All the same, the new figures and volatility left domestic manufacturing’s price-adjusted output 3.99 percent less than at its pre-recession peak, more than nine years ago.
Here are the manufacturing highlights of the Federal Reserve’s new release on May industrial production:
>U.S. real manufacturing output fell in May sequentially for the second time in three months. But the 0.39 percent decline – which followed six straight months of sequential growth – was modest compared with many of the March and April revisions, which could be starting a period of new volatility.
>April’s strong initially reported inflation-adjusted output rise of one percent was revised up to 1.16 percent. That was the best such performance since May, 2010’s 1.49 percent, when the manufacturing recovery from the Great Recession was still gathering steam.
>But March’s already downgraded 0.41 percent monthly real production decline was cut further, to 0.75 percent. That was domestic manufacturing’s worst such growth showing since the 1.09 percent fall-off in January 2014, which was affected by harsh winter weather.

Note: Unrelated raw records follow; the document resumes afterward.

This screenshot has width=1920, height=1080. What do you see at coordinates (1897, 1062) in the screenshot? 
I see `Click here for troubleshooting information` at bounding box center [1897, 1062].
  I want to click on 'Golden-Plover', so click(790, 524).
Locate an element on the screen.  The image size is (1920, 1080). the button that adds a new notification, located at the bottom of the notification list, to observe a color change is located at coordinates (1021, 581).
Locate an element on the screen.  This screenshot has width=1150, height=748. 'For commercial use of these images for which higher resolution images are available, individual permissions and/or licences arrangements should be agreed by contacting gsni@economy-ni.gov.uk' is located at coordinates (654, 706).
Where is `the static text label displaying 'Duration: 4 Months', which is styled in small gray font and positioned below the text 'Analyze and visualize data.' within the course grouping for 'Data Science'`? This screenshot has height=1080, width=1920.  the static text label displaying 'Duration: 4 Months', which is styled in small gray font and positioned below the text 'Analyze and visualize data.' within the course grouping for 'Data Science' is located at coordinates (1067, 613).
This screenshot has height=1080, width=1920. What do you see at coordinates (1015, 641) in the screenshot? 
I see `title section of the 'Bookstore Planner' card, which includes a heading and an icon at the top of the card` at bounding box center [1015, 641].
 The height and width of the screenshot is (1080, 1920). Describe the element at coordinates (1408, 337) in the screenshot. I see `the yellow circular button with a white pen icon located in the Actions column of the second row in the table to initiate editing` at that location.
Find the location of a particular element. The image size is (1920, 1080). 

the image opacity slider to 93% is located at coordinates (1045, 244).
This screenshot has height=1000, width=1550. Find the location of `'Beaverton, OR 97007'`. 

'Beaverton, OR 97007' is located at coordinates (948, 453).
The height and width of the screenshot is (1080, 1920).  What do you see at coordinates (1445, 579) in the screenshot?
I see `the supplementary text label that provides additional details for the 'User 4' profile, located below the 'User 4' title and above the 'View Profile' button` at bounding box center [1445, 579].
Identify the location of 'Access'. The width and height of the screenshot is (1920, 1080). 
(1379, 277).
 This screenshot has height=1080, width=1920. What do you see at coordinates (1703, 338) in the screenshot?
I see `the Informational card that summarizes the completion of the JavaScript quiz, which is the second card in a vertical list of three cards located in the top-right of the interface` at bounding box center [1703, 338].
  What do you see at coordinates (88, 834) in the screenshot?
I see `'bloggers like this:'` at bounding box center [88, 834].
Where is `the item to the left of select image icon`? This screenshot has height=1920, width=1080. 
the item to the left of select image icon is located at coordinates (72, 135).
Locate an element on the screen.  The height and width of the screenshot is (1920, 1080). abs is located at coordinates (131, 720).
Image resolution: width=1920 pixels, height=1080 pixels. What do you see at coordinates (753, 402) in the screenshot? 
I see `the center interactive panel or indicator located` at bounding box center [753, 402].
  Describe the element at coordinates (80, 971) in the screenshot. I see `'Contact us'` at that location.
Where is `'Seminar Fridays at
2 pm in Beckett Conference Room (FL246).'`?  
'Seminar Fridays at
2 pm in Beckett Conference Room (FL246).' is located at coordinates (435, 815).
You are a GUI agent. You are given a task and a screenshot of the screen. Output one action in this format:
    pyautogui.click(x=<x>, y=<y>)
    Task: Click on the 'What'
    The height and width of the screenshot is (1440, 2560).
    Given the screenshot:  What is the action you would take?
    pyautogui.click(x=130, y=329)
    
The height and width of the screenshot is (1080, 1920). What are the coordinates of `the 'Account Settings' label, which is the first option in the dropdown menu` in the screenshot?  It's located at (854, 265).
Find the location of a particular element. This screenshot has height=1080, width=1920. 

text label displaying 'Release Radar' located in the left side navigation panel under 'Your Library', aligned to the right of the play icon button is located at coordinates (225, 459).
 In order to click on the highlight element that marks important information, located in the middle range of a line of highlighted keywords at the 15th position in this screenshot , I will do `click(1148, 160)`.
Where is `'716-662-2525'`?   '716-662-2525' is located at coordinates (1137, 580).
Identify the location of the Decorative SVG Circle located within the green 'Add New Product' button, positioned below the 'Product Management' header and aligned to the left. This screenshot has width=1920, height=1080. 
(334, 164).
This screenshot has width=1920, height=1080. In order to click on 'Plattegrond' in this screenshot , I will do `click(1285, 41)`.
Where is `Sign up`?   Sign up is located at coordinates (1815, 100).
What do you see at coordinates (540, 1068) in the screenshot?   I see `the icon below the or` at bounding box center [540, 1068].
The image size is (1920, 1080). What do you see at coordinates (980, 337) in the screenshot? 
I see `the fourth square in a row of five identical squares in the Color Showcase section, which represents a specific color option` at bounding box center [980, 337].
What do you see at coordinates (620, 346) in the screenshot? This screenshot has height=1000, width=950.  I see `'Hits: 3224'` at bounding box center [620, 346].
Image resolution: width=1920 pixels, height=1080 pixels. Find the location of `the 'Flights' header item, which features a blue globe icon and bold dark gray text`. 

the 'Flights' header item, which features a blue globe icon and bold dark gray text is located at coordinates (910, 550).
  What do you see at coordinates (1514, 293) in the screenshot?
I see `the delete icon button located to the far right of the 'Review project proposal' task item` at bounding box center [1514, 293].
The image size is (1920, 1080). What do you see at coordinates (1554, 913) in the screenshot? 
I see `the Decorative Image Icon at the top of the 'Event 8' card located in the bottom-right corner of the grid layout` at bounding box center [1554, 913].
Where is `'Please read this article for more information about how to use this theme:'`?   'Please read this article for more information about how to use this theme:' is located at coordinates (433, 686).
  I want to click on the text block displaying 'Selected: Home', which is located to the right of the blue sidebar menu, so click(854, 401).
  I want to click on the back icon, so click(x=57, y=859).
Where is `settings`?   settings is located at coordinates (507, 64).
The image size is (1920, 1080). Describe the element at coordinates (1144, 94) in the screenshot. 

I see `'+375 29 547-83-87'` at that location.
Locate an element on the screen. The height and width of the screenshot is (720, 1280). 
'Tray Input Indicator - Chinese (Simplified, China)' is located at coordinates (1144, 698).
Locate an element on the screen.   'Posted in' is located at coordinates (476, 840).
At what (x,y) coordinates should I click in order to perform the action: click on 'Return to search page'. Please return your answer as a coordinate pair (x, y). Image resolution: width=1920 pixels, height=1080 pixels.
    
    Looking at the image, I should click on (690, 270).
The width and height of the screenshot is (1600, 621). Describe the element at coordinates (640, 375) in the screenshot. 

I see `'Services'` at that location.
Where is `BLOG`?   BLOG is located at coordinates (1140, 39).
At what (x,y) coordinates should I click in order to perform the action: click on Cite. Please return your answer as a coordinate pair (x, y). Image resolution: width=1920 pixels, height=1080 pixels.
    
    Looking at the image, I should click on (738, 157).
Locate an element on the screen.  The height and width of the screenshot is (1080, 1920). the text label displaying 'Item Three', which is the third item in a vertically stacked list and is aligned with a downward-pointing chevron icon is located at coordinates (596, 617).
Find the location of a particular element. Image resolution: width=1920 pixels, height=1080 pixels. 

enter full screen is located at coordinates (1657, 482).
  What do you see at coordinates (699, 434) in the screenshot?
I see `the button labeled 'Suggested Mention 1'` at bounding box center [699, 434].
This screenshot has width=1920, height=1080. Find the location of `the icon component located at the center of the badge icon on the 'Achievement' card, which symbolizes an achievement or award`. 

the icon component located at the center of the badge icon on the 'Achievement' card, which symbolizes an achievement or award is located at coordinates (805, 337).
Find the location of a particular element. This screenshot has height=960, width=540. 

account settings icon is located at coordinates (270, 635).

>February’s last (downwardly revised) 0.27 percent monthly after-inflation output increase was revised back up to 0.38 percent.
>Some these swings can be traced to the automotive sector, which has led manufacturing’s real growth for most of the current economic recovery.
>April on-month price-adjusted auto production was initially reported to have advanced by five percent – its best growth since July, 2015’s 7.84 percent. Leading the way was a reported 8.04 percent surge in real vehicle output, also the best since July, 2015 (12.38 percent).
>The new April numbers: 4.12 percent and 6.76 percent, respectively. And in May, constant-dollar production fell by 2.02 percent.
>Automotive’s ups and downs most profoundly affected production of durable goods – manufacturing’s largest super-sector.
>The poor May automotive performance contributed to the 0.84 percent sequential durable goods real production shrinkage that month – the worst such decline since winter-affected January, 2014’s 0.99 percent.
>But the initially reported 1.01 April monthly durables production advance is now estimated at 1.20 percent – the super-sector’s fastest growth since the winter-affected 1.80 percent in February, 2014. Combined with the lower automotive results, this development indicated some relative strength outside automotive.
>And thanks to the strong and upwardly revised April monthly figures, durable goods year-on-year after-inflation production gain that month was upgraded from 2.03 percent to 2.22 percent – still the best such increase since January, 2015’s 3.15 percent, which was also affected by harsh winter weather.
>In April, however, the annual durable goods real output improvement sank to 1.66 percent.
>The new Fed figures show that real output in non-durable goods has been steadier than in durables, but April was a standout nonetheless. Their robust sequential output growth of 0.98 percent was revised up to 1.10 percent – which produced the best monthly result since the 2.15 percent recorded in October, 2008 – even before the Great Recession broke out.
>And non-durables followed up by eaking out 0.10 percent monthly inflation-adjusted production growth in May – their fourth such advance in the last five months.
>Further, the 1.53 percent May non-durables annual constant dollar output increase was its best yearly result since February, 2016’s 1.55 percent.
>Yet not even this recent volatility could turn domestic manufacturing into a recovery-era economic winner. The overall sector is still 3.99 percent smaller in real terms than at its pre-recession peak – more than nine years ago, in December, 2007.
>Durable goods real output is up – but by only 0.13 percent – during this time, while non-durables real output is down 9.08 percent from its pre-recession peak, hit in July, 2007.